Познакомились случайно, в ОВИРе. Это было самое неподходящее место для знакомства. Там как раз и «клеились штинкеры». Мы оба этого остерегались и воздерживались от знакомств в подобном месте. Тем не менее, между нами произошёл незримый контакт, и мы сразу «окунулись» друг в друга. Саша был классический диссидент. Хороший русский парень. Человек Мира. Он был скрипач. Играл у Темирканова. Когда Саша ещё не был диссидентом, он ездил с симфоническим оркестром за рубеж. В Голландии познакомился с одной состоятельной девушкой. Они решили пожениться. Поначалу Саше готовили побег в период, когда он в составе оркестра находился за границей на гастролях. Но передумал, насколько я помню, из-за своей матери, которая оставалась в СССР. Он вернулся в Ленинград, и было решено, что свадьба состоится именно в нашем городе. Вся его новая голландская родня приехала в Ленинград.
Сыграли свадьбу. Из Голландии привезли много ценных подарков, изделий из золота, серебра и всякого другого. Всё это было зарегистрировано в таможне при въезде и вывезено тут же, по инициативе семьи, обратно за границу. Эта свадьба и то, что было с ней связано, наделали очень много шума в кругах интеллигенции. Властям это не понравилось. Такого рода события открывали легальную возможность для советской интеллигенции и людей искусства выезжать за пределы страны. Любая голландская, немецкая или американская девушка считала за честь помочь скрипачу или артисту балета выехать за границу с помощью брака. Брак мог быть также и фиктивным. Вся эта история находилась под бдительным оком органов.
После свадьбы Саша сразу подал заявление на выезд заграницу по причине объединения семей и получил отказ. Вся эта ситуация была очень неприятна властям. Во-первых, он — не еврей, а вся схема воссоединения семей была придумана, в основном, для евреев. Её создатели не предполагали, что русские и украинцы в массе своей начнут завтра «ломиться» за границу через эту щель, придуманную совсем для других целей.

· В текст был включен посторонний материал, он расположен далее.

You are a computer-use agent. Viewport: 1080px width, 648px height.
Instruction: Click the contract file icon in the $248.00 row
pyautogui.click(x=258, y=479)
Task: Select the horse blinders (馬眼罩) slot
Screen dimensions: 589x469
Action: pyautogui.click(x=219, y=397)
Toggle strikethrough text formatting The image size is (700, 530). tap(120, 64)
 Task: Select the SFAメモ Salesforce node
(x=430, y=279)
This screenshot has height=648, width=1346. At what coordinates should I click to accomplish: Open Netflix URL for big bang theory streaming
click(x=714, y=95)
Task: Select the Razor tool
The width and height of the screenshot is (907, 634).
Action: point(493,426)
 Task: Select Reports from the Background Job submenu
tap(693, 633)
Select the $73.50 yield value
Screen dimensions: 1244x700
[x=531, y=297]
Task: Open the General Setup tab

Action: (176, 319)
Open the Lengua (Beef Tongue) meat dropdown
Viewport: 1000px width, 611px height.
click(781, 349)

Во-вторых, это была Голландия, которая по консульским вопросам представляла эмиграцию евреев. Усугублял всё это тот факт, что в Ленинграде находился Голландский консул (Консульская служба посольства Нидерландов в СССР), с которым можно было встречаться легально, так как семья была наполовину голландской. Консул мог навещать Сашу дома, а здесь находились также «отказники» вроде меня. Всё это создавало очень сложную для органов проблему. Когда Сашина жена приезжала навестить его в Ленинграде, она, естественно, оставалась ночевать у него дома. Он жил на Васильевском острове в пяти минутах ходьбы от меня. Ночью сотрудники КГБ врывались к ним домой. Вытаскивали обоих из кровати и зачитывали его жене, как иностранке, постановление о нарушении паспортного режима. Она по советским законам должна была оставаться ночью в гостинице. Никакие объяснения не помогали. Её выдворяли ночью на улицу и увозили в гостиницу. Так работала система в те далёкие времена.
Нас с Сашей через неделю было уже не разлить водой. Мы были похожи — примерно одного роста, одной комплекции. Мы думали одинаково и дополняли друг друга на словах и на деле. Если бы он прожил мою жизнь, а я — его, думаю, что мы с лёгкостью поменялись бы местами. У меня в жизни ещё не было человека, с которым было бы такое взаимопонимание, Сашу окружало много друзей в мире музыки и театра. Он быстро перезнакомил меня с ними. Я никогда до этого не встречал такого типа людей, кроме мамы, может быть. Сашины друзья были очень наивны, иногда, как дети. Они обладали огромным интеллектуальным багажом и истинно творческими способностями, Я наслаждался общением с новыми знакомыми, глубиной эмоций, которых никогда в своей жизни не испытывал. С Сашей я по-настоящему узнал классическую музыку. Благодаря ему я услышал самый лучший концерт в своей жизни. Как-то вечером мы ввалились в мастерскую скульптора Аникушина (члена ЦК КПСС). Его дочка была пианисткой, диссиденткой и подругой Саши. Они устроили дуэт-импровизацию. Саша играл на скрипке, она — на рояле. Они играли романсы барона Врангеля. Я даже не знал, что Врангель был ещё и композитором. Они играли для себя и для меня. Я сидел в большом кресле, закрыв глаза, и слушал восхитительную музыку двух замечательных музыкантов. Это была жизнь! Это было интеллектуальное наслаждение иного порядка! Это было счастье!